METHODS: A total of 112 HNC patients with Stages III and IV disease were included from a prospective databiobank. The amount of skeletal muscle mass was retrospectively defined using the skeletal muscle index (SMI). Correlation analysis between SMI and continuous frailty data and the observer agreement were analysed with Pearson's r correlation coefficients. Sarcopenia was present when SMI felt below previously published non-gender specific thresholds (<43.2 cm2 /m2 ). Frailty was evaluated by Geriatrics 8 (G8), Groningen Frailty Indicator, Timed Up and Go test, and Malnutrition Universal Screening Tool. A univariate and multivariate logistic regression analysis was performed for all patients and men separately to obtain odds ratios (ORs) and 95% confidence intervals (95% CIs).

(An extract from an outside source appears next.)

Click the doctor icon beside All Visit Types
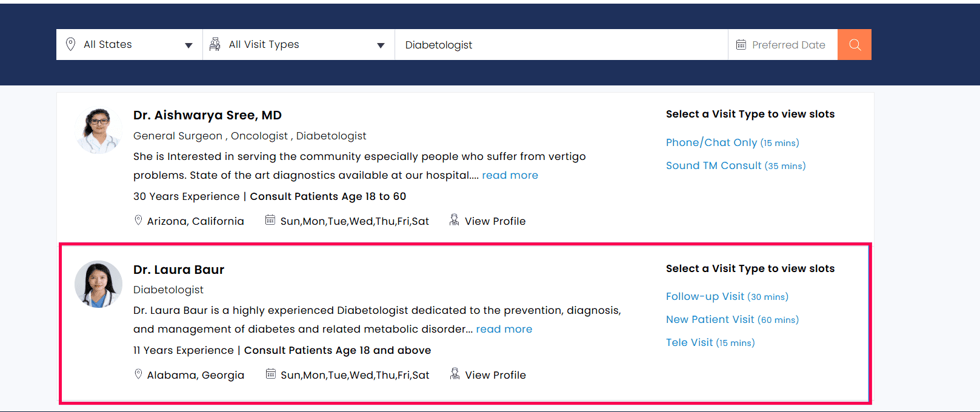pos(215,44)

RESULTS: The cohort included 82 men (73%) and 30 women (27%), with a total mean age of 63 (±9) years. The observer agreement for cross-sectional measurements was excellent for both intra-observer variability (r = 0.99, P < 0.001) and inter-observer variability (r = 0.98, P < 0.001). SMI correlated best with G8 frailty score (r = 0.38, P < 0.001) and did not differ per gender. Sarcopenia was present in 54 (48%) patients, whereof 25 (46%) men and 29 (54%) women. Prevalence of frailty was between 5% and 54% depending on the used screening tool. The multivariate regression analysis for all patients and men separately isolated the G8 questionnaire as the only independent variable associated with sarcopenia (OR 0.76, 95% CI 0.66-0.89, P < 0.001 and OR 0.76, 95% CI 0.66-0.88, P < 0.001, respectively).

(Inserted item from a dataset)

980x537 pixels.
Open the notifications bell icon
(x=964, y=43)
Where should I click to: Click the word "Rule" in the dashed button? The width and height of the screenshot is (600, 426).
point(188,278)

CONCLUSIONS: This is the first study that demonstrates that sarcopenia is independently associated with frailty based on the G8 questionnaire in HNC patients. These results suggest that in the future, screening for sarcopenia on routinely obtained neck computed tomography scans may replace time consuming frailty questionnaires and help to select the (un)suitable patients for therapy, which is highly clinically relevant.